» Page text:
Wednesday 31 March 2021

2021 UNEP report “Making Peace with Nature” (Summary)

 On 18 February 2021, ahead of the fifth UN Environment Assembly (UNEA-5), UN Secretary-General António Guterres, and Executive Director of the UN Environment Programme (UNEP) Inger Andersen launched the first UNEP synthesis report entitled: “Making Peace With Nature: A scientific blueprint to tackle the climate, biodiversity and pollution emergencies”. It is based on evidence from global environmental assessments.


The synthesis report communicates how climate change, biodiversity loss and pollution can be tackled jointly within the framework of the Sustainable Development Goals. The report serves to translate the current state of scientific knowledge into crisp, clear and digestible facts-based messages that the world can relate to and follow up on. It first provides an Earth diagnosis of current and projected human-induced environmental change, by putting facts and interlinkages in perspective, including by using smart infographics. In building on this diagnosis, the report identifies the shifts needed to close gaps between current actions and those needed to achieve sustainable development. The analysis is anchored in current economic, social and ecological reality and framed by economics and the 2030 Agenda for Sustainable Development. By synthesizing the latest scientific findings from the global environmental assessments, the report communicates the current status of the world’s urgent issues and opportunities to solve them.

» Data shown:
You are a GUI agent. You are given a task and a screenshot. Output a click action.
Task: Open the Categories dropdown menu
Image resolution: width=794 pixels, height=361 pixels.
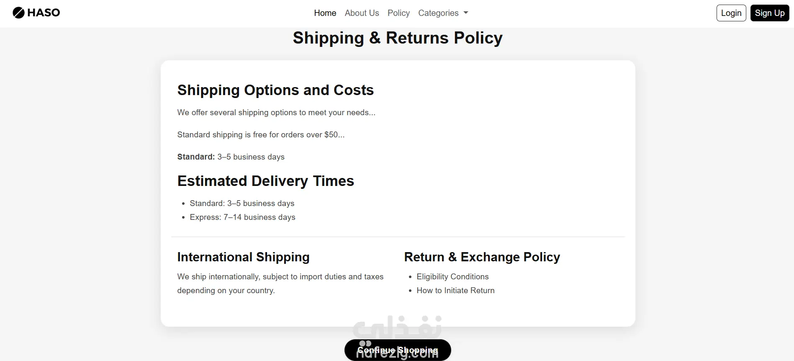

» What you need to do:
1. According to the report summary, on what date was the synthesis report launched?
2. Reproduce word for word the stretch of the report summary from "On 18 February" through "global environmental assessments.".
Rely only on the report summary, not on the material.

» Solved tasks:
1. 18 February 2021.

2.
On 18 February 2021, ahead of the fifth UN Environment Assembly (UNEA-5), UN Secretary-General António Guterres, and Executive Director of the UN Environment Programme (UNEP) Inger Andersen launched the first UNEP synthesis report entitled: “Making Peace With Nature: A scientific blueprint to tackle the climate, biodiversity and pollution emergencies”. It is based on evidence from global environmental assessments.